The point of the comment was to show you that those "good ole days" in the 1950s-where daddy worked and mommy stayed home and nobody had premarital sex or abortions or drug addictions and liberals weren't ruining everything and life was all hunky dory-is really, a fallacy. Yeah, there may have been less divorce, but people weren't necessarily happier. And obviously the majority of the children of these families weren't all that happy, either-otherwise, why would they have created the backlash in the 60s?
I'm sure your Grandmother did wait, personally I have no objection to waiting until marriage before sex. But if you REALLY believe that premarital sex barely existed before the "liberals" said it was ok-you are very naive and misguided about sexuality.
I am not surprised. I come from California, last time I checked (sans Prop 8), it was a blue state, but Bakersfield is a whole another different place. It's basically a small town from Texas dropped in the middle of California. In Bakersfield, there's a lot of teen pregancies, some school drop outs, a lot of high school grads, country music, dumbasses, people that love Mike Huckabee, we are the most polluted city in the country, this is the hotbed of ultra right-wingers in all of California, and there's a few people who actually have degrees here. People here seem to have backwards attitudes towards minorities, women, and gays. I just want to live on the coast when I'm older and with a hot career in cartooning and voice acting!!! Jessica (funny that's my real name), I've read a lot of your books (expect for "yes means yes!"), "The Purity Myth" is worth reading if ya'll want to save the world!!!
Godspeed, Jessica!! Keep up the good work!
On what basis is a state considered "highly religious"? I clicked through to examine the study and they appear to equate "highly religious" with "fundamentalist Christian interpretation of the Bible."
While I would accept a headline akin to "States with higher percentage of fundamentalist Christians have higher teen birth rates," I grow tired of all religions being painted with the same broad misogynist brush. This discourages active feminism within many religions, as such internal movements are constantly ignored or minimized by the secular feminist community.

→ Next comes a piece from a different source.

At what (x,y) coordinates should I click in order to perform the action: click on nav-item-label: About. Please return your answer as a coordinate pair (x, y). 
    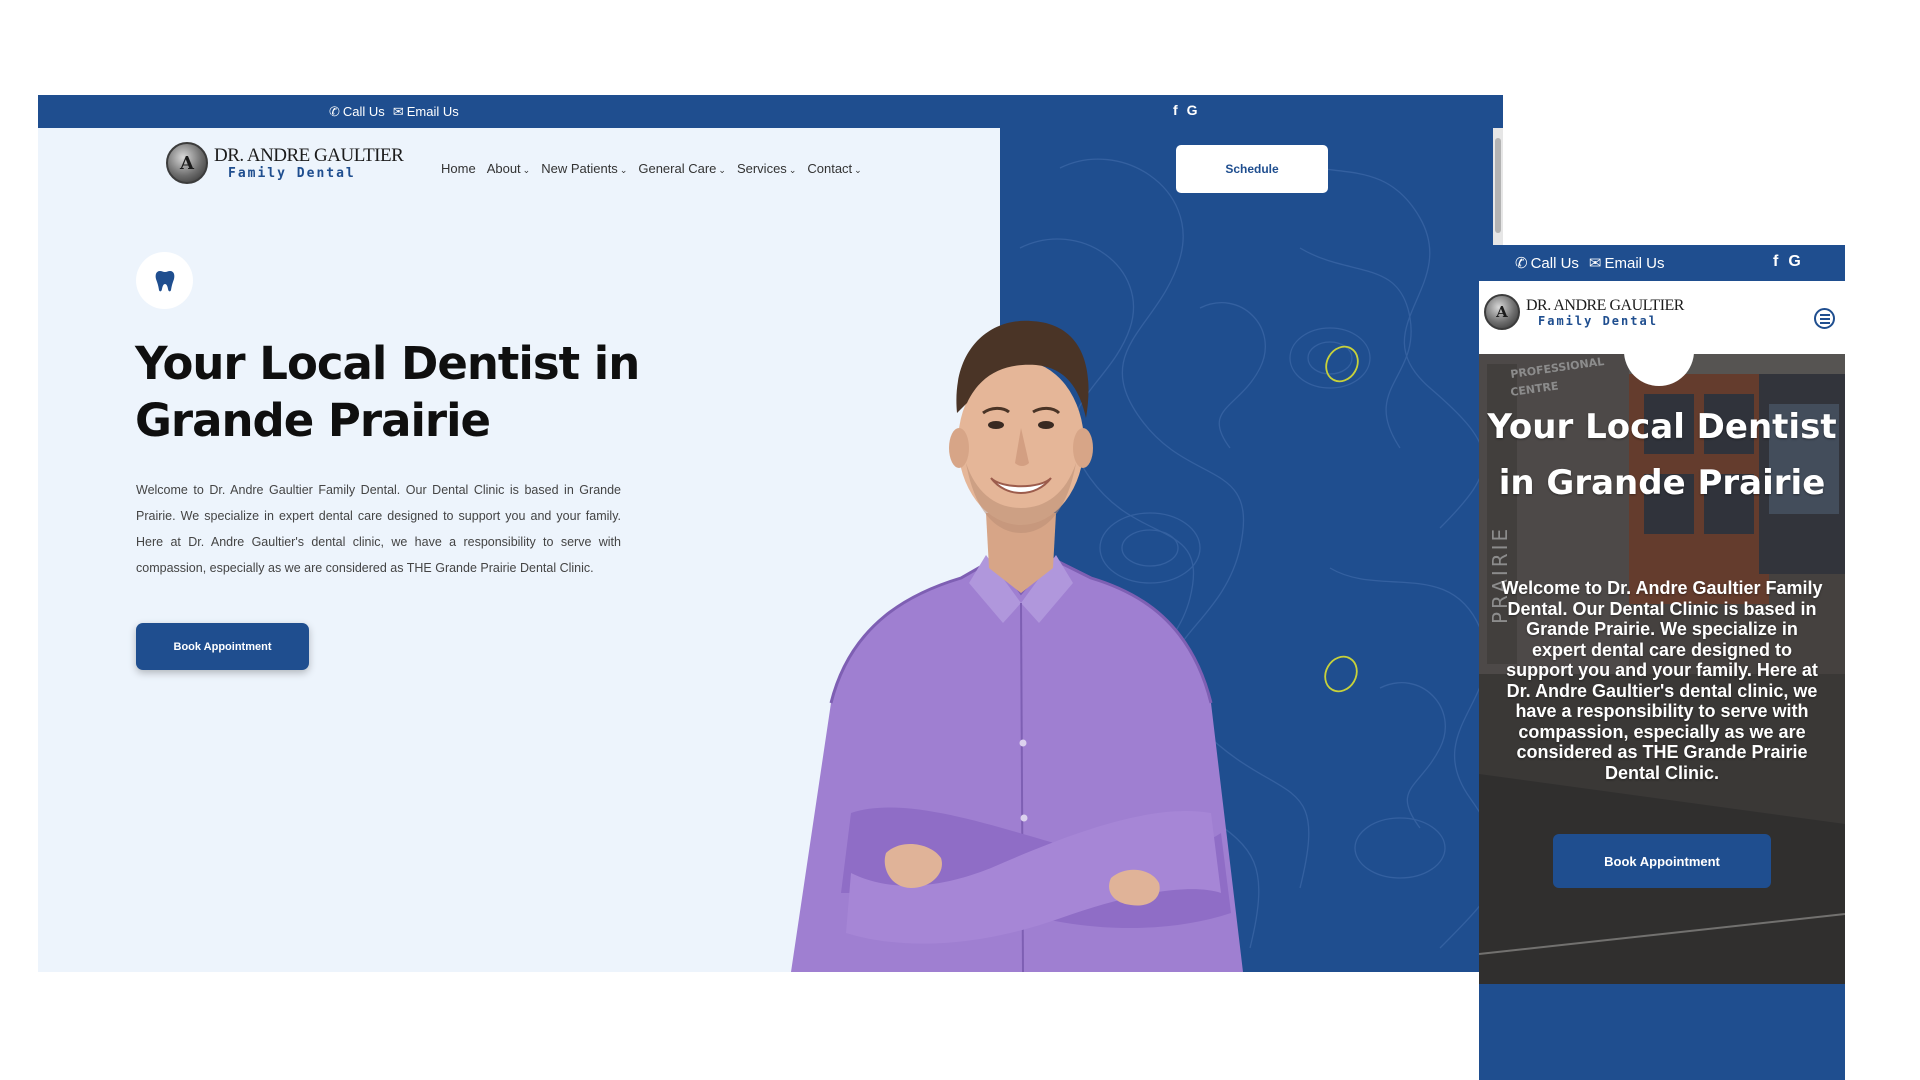
    Looking at the image, I should click on (504, 168).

Also, the given researcher's quote shows a clear bias in terms of expected findings. Are the churches trying to "discourage sex," or to encourage teens to participate in sexual activity only when they are ready to become parents? It's all about how you frame it. The results could also be framed as "Teen girls in fundamentalist Christian states more likely to carry their pregnancies to term." Teen girls with families in this kind of religious practice would be raised to believe that abortion is morally wrong, so would be more likely to choose to keep their babies (and I do think the access to abortion services and the validity of "choice" is certainly worth more examination as suggested in previous posts).
I thought the "Kill you" link was going to go to a video of the coach in Mean Girls saying "Don't have sex! You will get pregnant and die!"
I'm coming to this conversation a little late, but I just want to point out that the attitude to teenage pregnancy is a lot more lax in those conservative states. My boyfriend's family lives in rural Indiana, and there an accidental pregnancy is considered an unfortunate mistake but certainly not sinful or a character flaw. I witnessed this in conversation with my future MIL about one of her neighbors just last week. An accidental high school pregnancy there is just considered an extra life challenge for a woman and she would be admired for doing right by her child and succeeding with her life (as, in my opinion, she should be). I think we saw this with the forgiving Conservative response to Bristol Palin. Abortion, on the other hand, that they don't forgive you for.
I went to a private school where I was taught abstinence only. They told us contraception was for married folks.